### Exercice court 1:
Répondez, s'il vous plaît, à ces questions d'après le document source :
(a) En quelle année paraît l'étude de Louis Merle ?
(b) Quelle fonction Cavoleau exerçait-il ?
(c) Quel nom porte la pièce triangulaire en métal qui termine le cep à l'avant ?
### Exercice court 2:
Ces affirmations concordent-elles avec le document source ? Répondez par oui ou non et citez les mots qui tranchent.
(a) L'aire géographique étudiée par Louis Merle inclut la région de Chauché.
(b) Le bail du 4 décembre 1743 précise les conditions d'exploitation.
(c) La perche recevait l'effort de traction de l'attelage.

### Document source:

..........

Déjà, l’étude très précise de
Louis Merle en 1958, "La métairie et
l’évolution agraire de la Gâtine poitevine de la fin du Moyen Âge à la
Révolution", donne des informations intéressantes. Mais l’aire géographique
de la Gâtine poitevine, dans son étude, ne comprend pas la région de Chauché,
se concentrant sur l’est vendéen et une partie des Deux-Sèvres. Certains
critères mis en avant, comme les dates de débuts des baux, conduisent à ne
pas confondre les deux régions, selon l’auteur.
La "Statistique ou description générale du département de la Vendée" de
Cavoleau (1800), secrétaire général de la préfecture de Vendée, nous donne
aussi des informations intéressantes sur les activités agricoles et les
techniques utilisées dans notre bocage au temps de Joseph Guyet. Plus
intéressant, car plus précis, est le même ouvrage annoté par A. D. de La
Fontenelle de Vaudoré de 1844. Ces deux derniers documents sont accessibles par
internet.
Toutes les informations puisées
dans ces ouvrages, nous permettent de décrire l’activité agricole dans les
métairies de Linières, car les clauses des baux viennent confirmer et illustrer
ces informations. Plus que l’aspect juridique, c’est le contenu sur l’activité
agricole révélé par ces baux qui est surtout intéressant. Et derrière
l’activité, il y a les hommes et leur mode de vie.
Tous les baux écrits de l’époque
n’entraient pas dans les détails de l’activité agricole. Ce n’était pas
nécessaire car cette activité était encadrée par l’usage, qui s’imposait comme
source prépondérante d’obligations en ce domaine. Nous disposons, à titre
d’exemple de cette force de l’usage, d’un bail signé entre le propriétaire, un
bourgeois de Luçon, et le fermier, un marchand du village de la Brossière, le
4 décembre 1743. Il s’agit d’affermer une borderie au village de la Ridolière de Saint-André-Goule-d’Oie (1). Rien n’est dit sur les obligations locatives ni les
conditions d’exploitation. C’est pourquoi les baux de Joseph Guyet nous
intéressent, car ils entrent dans bien des détails.
La charrue et les autres instruments de travail
Araire des Égyptiens |
Charrue du Moyen Âge |
-
Un cep, pièce en bois d’un mètre de long, se
terminant à l’avant par une pièce triangulaire en métal, le soc. Un versoir ou
oreille rejetait la terre que le soc avait soulevée. C’était une planche en
bois disposée à angle aigu sur le cep.
-
Une perche de deux à trois mètres de long, se
dirigeant vers l’avant, adaptée au cep et qui recevait l’effort de traction de
l’attelage.
-
Le mancheron qui s’adaptait à l’arrière de la
perche sur le cep et servait à manœuvrer l’instrument.

..........

### Données fournies:
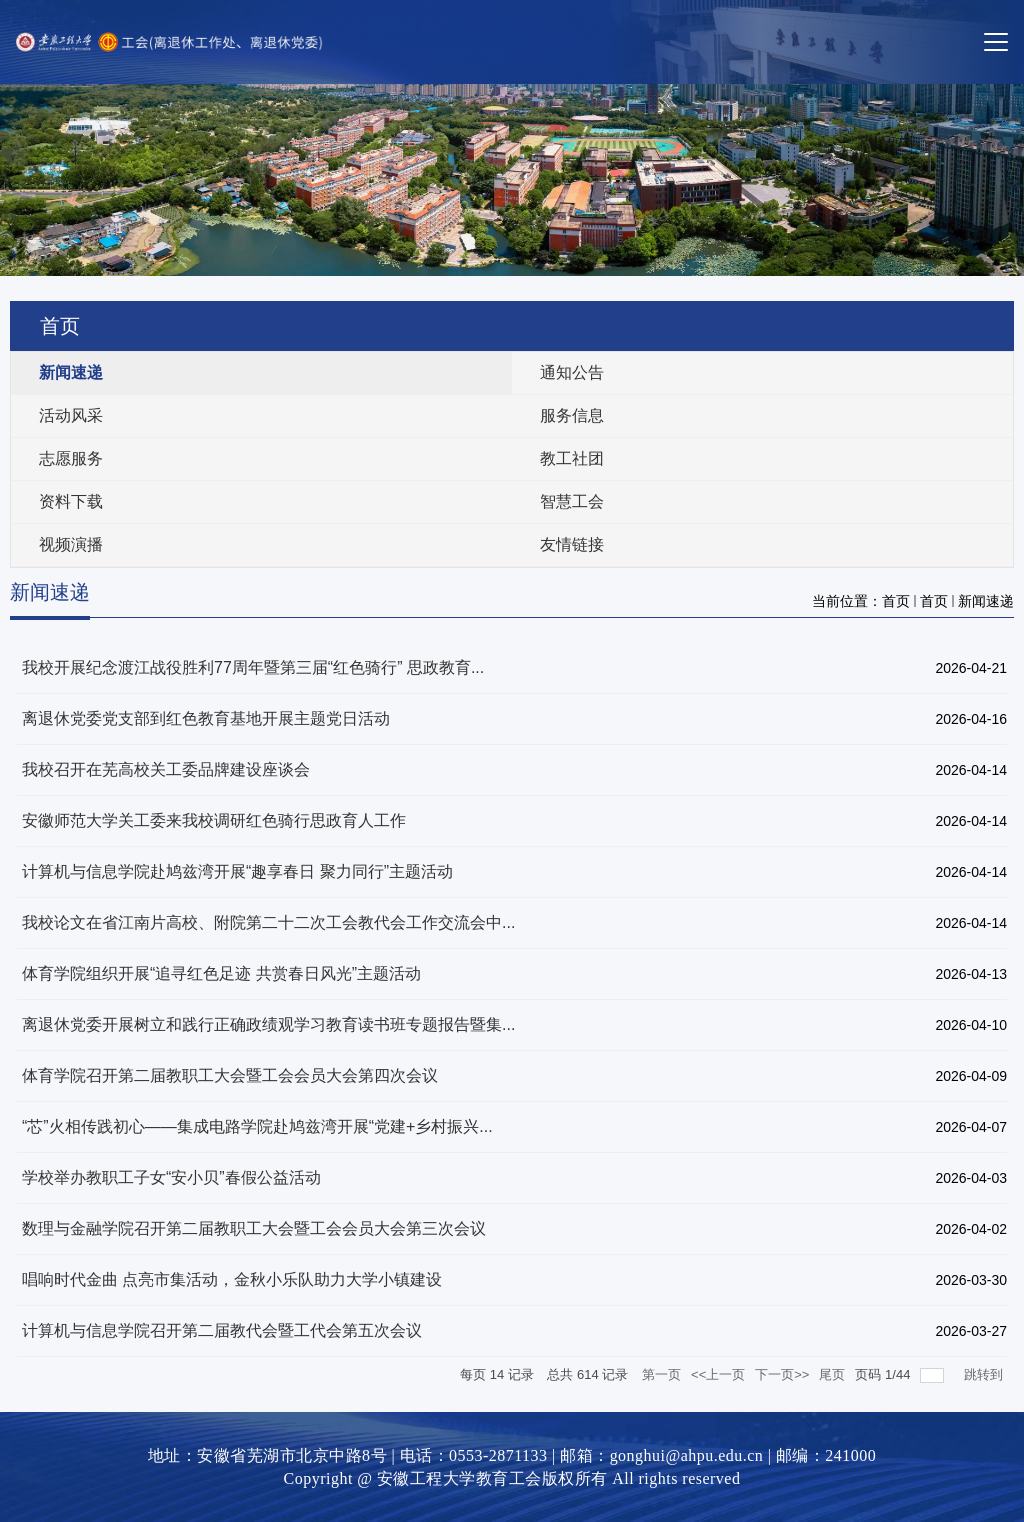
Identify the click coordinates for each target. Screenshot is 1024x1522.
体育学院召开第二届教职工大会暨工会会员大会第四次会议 (230, 1075)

..........

### Réponse 1:
(a) En 1958.
(b) Il était secrétaire général de la préfecture de Vendée.
(c) Le soc.

### Réponse 2:
(a) Non : « ne comprend pas la région de Chauché »
(b) Non : « Rien n’est dit sur les obligations locatives ni les conditions d’exploitation »
(c) Oui : « qui recevait l’effort de traction de l’attelage »